More uncertainty for small business owners as government reaches deal with Greens on pension asset test

More uncertainty for small business owners as government reaches deal with Greens on pension asset test

The federal government has struck a deal with the Greens to push through its budget commitment to deliver $2.4 billion in savings through reform to the pension asset test.

The Coalition-Greens deal secured yesterday will mean around 170,000 pensioners with modest assets will get $30 a fortnight more in their pension pay packets, but many wealthier individuals will now fail to qualify to for the pension altogether.

The current $1.1 million asset cut-off for a couple on top of the family home will be reduced to $823,000. The cut-off for a single will be $547,000, down from $775,500

The Minister for Social Services, Scott Morrison, has confirmed those who lose access to the part pension as a result of the increase to settings put in place by the Howard government in 2007 will be guaranteed access to the Commonwealth Seniors Health Card.

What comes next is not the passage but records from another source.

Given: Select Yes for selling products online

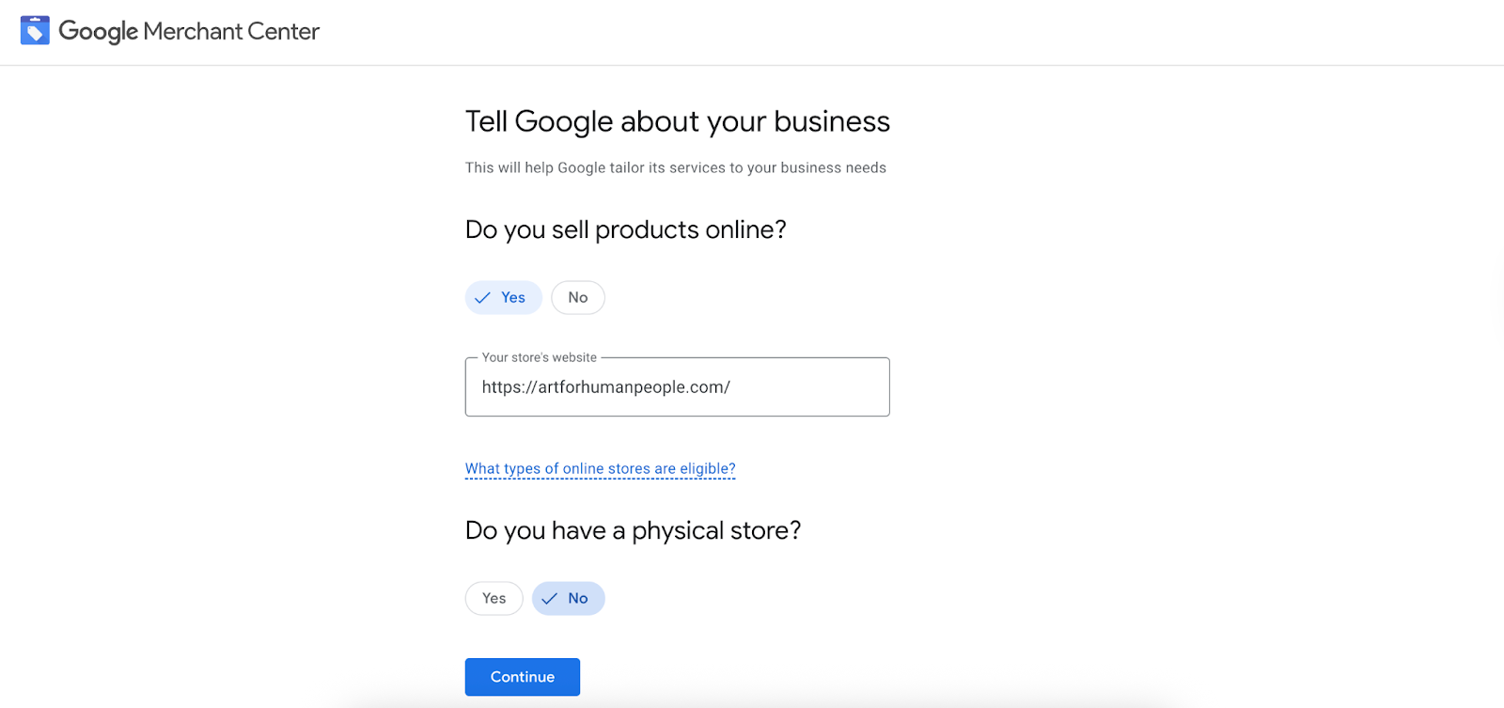Looking at the screenshot, I should point(503,297).
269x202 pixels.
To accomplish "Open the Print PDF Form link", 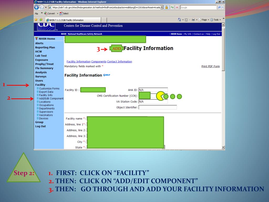I will [210, 66].
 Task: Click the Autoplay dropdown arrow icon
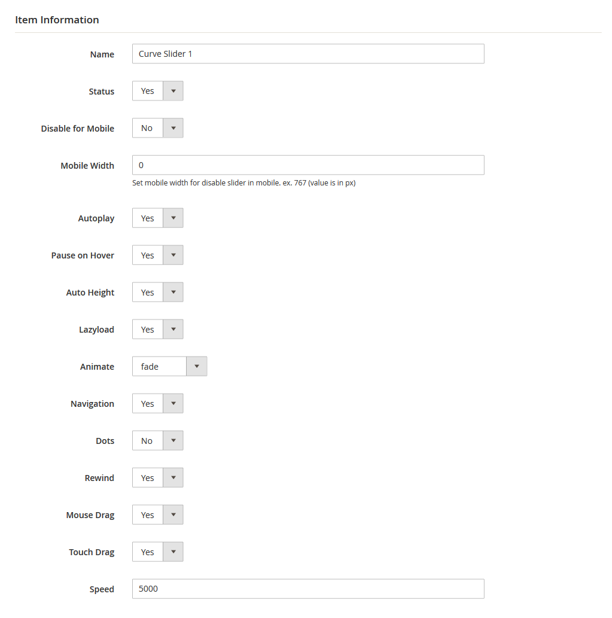point(173,218)
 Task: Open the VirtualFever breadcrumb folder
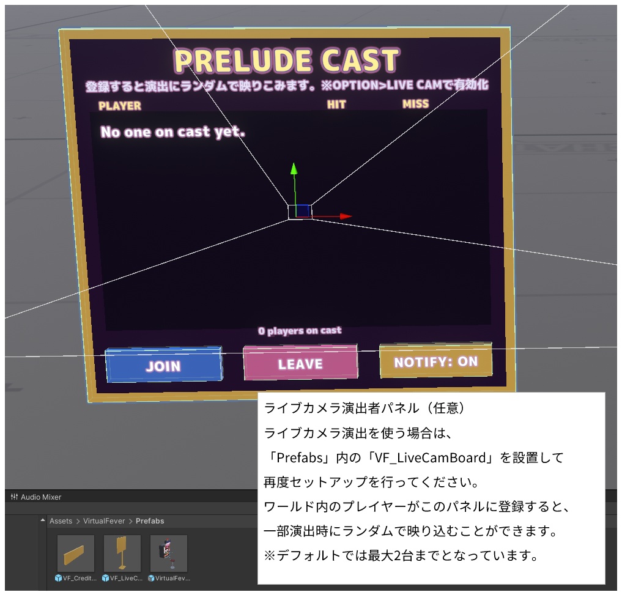pyautogui.click(x=104, y=521)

“The measure will rebalance the Pension Assets Test parameters by increasing the assets test free areas to support pensioners with low levels of assets and increase the taper rate by which a pension is reduced, once the free areas are exceeded,” Morrison said in a statement.

In exchange for its support, the Greens have forced the government to commit to a full review of Australia’s retirement system. The commitment will see the consultation period for the tax white paper be extended by six weeks to July 24.

“I commend the Australian Greens and their new leader, Senator Di Natale, supported by Senator Siewert, for their constructive engagement with the government on this measure,” Morrison said.

But David Lane, director of Wealth Management at Pitcher Partners, told SmartCompany the agreement puts superannuation back on the table in terms of the tax paper process and creates even more uncertainty for small business owners.

“From our point of view, it’s concerning that governments look at super like it’s a big pot of money they can get their hands on,” Lane says.

The agreement between the two parties came as Labor yesterday said it would move to block the legislation, saying the government had not been upfront about the full impact of the cuts.

“Independent analysis shows that these new cuts will affect half of all new retirees within ten years,” said Labor leader Bill Shorten in a statement.

Shorten said the changes will mean some single pensioners will be $8000 out of pocket a year, while some couples will lose approximately $14,000 a year.

“If you’re on a pension, if you will rely upon a pension in the future – the Liberals are coming after you,” said Shorten.

Lane says a significant number of small business owners will be affected by the changes.

“There would be a lot of people in that bracket and also many small business people out there that have built up their wealth through their small business in that bracket,” Lane says.

He says many small business retirees will have to start reconsidering their investment strategies, especially given low interest rates are not generating strong returns.

“A lot of people who are recently retired put all their money in the bank in cash and think it’s safe. With low interest rates and inflation, it’s actually a long-term risk,” he says.

Lane recommends small business owners look at diversifying investments, considering retirement housing options and plan for a retirement income that will last 30 years.

“The reality is that $823,000 is not a large amount of money when you include super and other investments,” Lane says.

“In many cases a lot of people will either have to start looking at changing their investment mix or look at changing their lifestyle,” he adds.